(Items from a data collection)

-- begin --

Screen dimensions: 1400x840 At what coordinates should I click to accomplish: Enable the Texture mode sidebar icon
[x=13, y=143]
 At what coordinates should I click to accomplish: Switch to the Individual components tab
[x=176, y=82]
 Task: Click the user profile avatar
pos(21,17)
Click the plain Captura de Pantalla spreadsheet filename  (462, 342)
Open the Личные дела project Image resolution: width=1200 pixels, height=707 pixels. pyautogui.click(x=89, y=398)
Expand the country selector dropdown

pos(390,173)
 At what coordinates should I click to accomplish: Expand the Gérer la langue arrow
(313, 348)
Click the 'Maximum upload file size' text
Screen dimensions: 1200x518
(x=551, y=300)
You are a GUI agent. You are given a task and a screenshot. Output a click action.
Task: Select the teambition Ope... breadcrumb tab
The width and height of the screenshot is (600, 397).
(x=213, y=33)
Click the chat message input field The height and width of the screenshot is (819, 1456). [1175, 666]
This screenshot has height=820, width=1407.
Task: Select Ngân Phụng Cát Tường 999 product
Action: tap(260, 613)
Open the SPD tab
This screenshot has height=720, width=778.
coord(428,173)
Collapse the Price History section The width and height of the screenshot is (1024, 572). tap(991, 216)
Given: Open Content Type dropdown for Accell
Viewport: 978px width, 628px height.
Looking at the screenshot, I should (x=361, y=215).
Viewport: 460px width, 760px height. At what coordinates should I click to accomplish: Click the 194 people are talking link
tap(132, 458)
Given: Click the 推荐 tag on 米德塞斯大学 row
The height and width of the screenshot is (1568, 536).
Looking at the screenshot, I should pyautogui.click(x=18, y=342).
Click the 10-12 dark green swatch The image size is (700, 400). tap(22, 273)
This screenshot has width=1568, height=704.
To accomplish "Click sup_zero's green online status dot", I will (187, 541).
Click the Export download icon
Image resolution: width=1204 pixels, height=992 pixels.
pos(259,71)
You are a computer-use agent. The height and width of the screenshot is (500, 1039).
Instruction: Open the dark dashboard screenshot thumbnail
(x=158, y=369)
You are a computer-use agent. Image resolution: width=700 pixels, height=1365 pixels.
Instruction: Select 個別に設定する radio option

-- end --

What needs to be done: Which lines in the items above contain the string "pyautogui"? Pick out each of those lines and copy it in full.

Response for this exercise:
Open the Личные дела project Image resolution: width=1200 pixels, height=707 pixels. pyautogui.click(x=89, y=398)
Looking at the screenshot, I should pyautogui.click(x=18, y=342).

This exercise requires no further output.